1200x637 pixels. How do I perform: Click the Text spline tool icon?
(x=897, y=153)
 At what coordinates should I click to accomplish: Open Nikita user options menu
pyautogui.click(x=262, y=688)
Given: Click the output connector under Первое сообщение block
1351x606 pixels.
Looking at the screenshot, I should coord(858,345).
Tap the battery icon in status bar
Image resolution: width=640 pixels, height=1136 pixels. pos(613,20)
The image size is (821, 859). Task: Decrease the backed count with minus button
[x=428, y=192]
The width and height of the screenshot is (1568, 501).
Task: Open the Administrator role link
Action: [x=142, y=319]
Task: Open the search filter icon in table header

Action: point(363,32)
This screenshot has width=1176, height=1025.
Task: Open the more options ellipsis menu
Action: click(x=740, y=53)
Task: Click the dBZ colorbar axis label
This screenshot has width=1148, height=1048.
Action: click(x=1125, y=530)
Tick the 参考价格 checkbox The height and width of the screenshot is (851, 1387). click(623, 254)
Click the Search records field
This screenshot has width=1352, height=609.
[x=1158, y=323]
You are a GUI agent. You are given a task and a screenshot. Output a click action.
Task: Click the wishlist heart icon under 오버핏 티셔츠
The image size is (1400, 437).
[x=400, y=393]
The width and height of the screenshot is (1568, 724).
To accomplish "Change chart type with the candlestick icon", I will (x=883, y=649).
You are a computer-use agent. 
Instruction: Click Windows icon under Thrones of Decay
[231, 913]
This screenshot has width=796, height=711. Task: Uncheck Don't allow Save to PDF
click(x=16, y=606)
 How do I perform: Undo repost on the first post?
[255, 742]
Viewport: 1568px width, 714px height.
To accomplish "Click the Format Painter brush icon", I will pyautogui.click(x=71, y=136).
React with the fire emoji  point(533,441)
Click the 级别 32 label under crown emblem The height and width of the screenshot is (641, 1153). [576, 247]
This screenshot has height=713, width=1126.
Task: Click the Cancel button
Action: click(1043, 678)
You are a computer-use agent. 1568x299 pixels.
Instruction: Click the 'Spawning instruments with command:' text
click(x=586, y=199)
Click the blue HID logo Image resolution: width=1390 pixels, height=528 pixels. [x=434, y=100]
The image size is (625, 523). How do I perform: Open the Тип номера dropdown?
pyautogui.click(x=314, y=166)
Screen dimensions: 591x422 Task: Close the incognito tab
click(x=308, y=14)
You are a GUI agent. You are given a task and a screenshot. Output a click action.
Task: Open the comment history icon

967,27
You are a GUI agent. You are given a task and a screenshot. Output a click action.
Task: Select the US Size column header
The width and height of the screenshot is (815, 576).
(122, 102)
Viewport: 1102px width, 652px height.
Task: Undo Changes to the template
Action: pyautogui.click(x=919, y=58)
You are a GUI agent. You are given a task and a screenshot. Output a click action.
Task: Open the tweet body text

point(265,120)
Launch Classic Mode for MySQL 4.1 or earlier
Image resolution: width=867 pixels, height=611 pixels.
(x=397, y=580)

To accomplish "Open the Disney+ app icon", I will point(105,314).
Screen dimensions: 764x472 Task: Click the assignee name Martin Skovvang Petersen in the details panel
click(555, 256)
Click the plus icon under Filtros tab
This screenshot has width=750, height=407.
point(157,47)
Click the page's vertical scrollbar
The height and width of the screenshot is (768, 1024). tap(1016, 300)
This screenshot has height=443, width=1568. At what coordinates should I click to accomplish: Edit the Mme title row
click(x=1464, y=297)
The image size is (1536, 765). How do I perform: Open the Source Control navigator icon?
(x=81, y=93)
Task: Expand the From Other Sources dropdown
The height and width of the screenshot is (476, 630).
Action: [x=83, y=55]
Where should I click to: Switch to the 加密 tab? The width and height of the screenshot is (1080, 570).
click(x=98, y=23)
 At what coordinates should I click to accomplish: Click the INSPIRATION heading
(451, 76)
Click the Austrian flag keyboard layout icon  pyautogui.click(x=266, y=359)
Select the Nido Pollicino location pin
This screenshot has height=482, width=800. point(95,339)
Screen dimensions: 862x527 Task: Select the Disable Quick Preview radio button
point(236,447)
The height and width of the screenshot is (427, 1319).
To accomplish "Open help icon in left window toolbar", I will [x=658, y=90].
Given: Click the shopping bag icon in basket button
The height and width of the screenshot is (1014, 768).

> _The problem_:
The entire listing needs to be output again, exactly, please.

> _Response_:
1200x637 pixels. How do I perform: Click the Text spline tool icon?
(x=897, y=153)
 At what coordinates should I click to accomplish: Open Nikita user options menu
pyautogui.click(x=262, y=688)
Given: Click the output connector under Первое сообщение block
1351x606 pixels.
Looking at the screenshot, I should coord(858,345).
Tap the battery icon in status bar
Image resolution: width=640 pixels, height=1136 pixels. pos(613,20)
The image size is (821, 859). Task: Decrease the backed count with minus button
[x=428, y=192]
The width and height of the screenshot is (1568, 501).
Task: Open the Administrator role link
Action: [x=142, y=319]
Task: Open the search filter icon in table header

Action: point(363,32)
This screenshot has width=1176, height=1025.
Task: Open the more options ellipsis menu
Action: click(x=740, y=53)
Task: Click the dBZ colorbar axis label
This screenshot has width=1148, height=1048.
Action: click(x=1125, y=530)
Tick the 参考价格 checkbox The height and width of the screenshot is (851, 1387). click(623, 254)
Click the Search records field
This screenshot has width=1352, height=609.
[x=1158, y=323]
You are a GUI agent. You are given a task and a screenshot. Output a click action.
Task: Click the wishlist heart icon under 오버핏 티셔츠
The image size is (1400, 437).
[x=400, y=393]
The width and height of the screenshot is (1568, 724).
To accomplish "Change chart type with the candlestick icon", I will (x=883, y=649).
You are a computer-use agent. 
Instruction: Click Windows icon under Thrones of Decay
[231, 913]
This screenshot has width=796, height=711. Task: Uncheck Don't allow Save to PDF
click(x=16, y=606)
 How do I perform: Undo repost on the first post?
[255, 742]
Viewport: 1568px width, 714px height.
To accomplish "Click the Format Painter brush icon", I will pyautogui.click(x=71, y=136).
React with the fire emoji  point(533,441)
Click the 级别 32 label under crown emblem The height and width of the screenshot is (641, 1153). [576, 247]
This screenshot has height=713, width=1126.
Task: Click the Cancel button
Action: click(1043, 678)
You are a computer-use agent. 1568x299 pixels.
Instruction: Click the 'Spawning instruments with command:' text
click(x=586, y=199)
Click the blue HID logo Image resolution: width=1390 pixels, height=528 pixels. [x=434, y=100]
The image size is (625, 523). How do I perform: Open the Тип номера dropdown?
pyautogui.click(x=314, y=166)
Screen dimensions: 591x422 Task: Close the incognito tab
click(x=308, y=14)
You are a GUI agent. You are given a task and a screenshot. Output a click action.
Task: Open the comment history icon

967,27
You are a GUI agent. You are given a task and a screenshot. Output a click action.
Task: Select the US Size column header
The width and height of the screenshot is (815, 576).
(122, 102)
Viewport: 1102px width, 652px height.
Task: Undo Changes to the template
Action: pyautogui.click(x=919, y=58)
You are a GUI agent. You are given a task and a screenshot. Output a click action.
Task: Open the tweet body text

point(265,120)
Launch Classic Mode for MySQL 4.1 or earlier
Image resolution: width=867 pixels, height=611 pixels.
(x=397, y=580)

To accomplish "Open the Disney+ app icon", I will point(105,314).
Screen dimensions: 764x472 Task: Click the assignee name Martin Skovvang Petersen in the details panel
click(555, 256)
Click the plus icon under Filtros tab
This screenshot has width=750, height=407.
point(157,47)
Click the page's vertical scrollbar
The height and width of the screenshot is (768, 1024). tap(1016, 300)
This screenshot has height=443, width=1568. At what coordinates should I click to accomplish: Edit the Mme title row
click(x=1464, y=297)
The image size is (1536, 765). How do I perform: Open the Source Control navigator icon?
(x=81, y=93)
Task: Expand the From Other Sources dropdown
The height and width of the screenshot is (476, 630).
Action: [x=83, y=55]
Where should I click to: Switch to the 加密 tab? The width and height of the screenshot is (1080, 570).
click(x=98, y=23)
 At what coordinates should I click to accomplish: Click the INSPIRATION heading
(451, 76)
Click the Austrian flag keyboard layout icon  pyautogui.click(x=266, y=359)
Select the Nido Pollicino location pin
This screenshot has height=482, width=800. point(95,339)
Screen dimensions: 862x527 Task: Select the Disable Quick Preview radio button
point(236,447)
The height and width of the screenshot is (427, 1319).
To accomplish "Open help icon in left window toolbar", I will [x=658, y=90].
Given: Click the shopping bag icon in basket button
The height and width of the screenshot is (1014, 768).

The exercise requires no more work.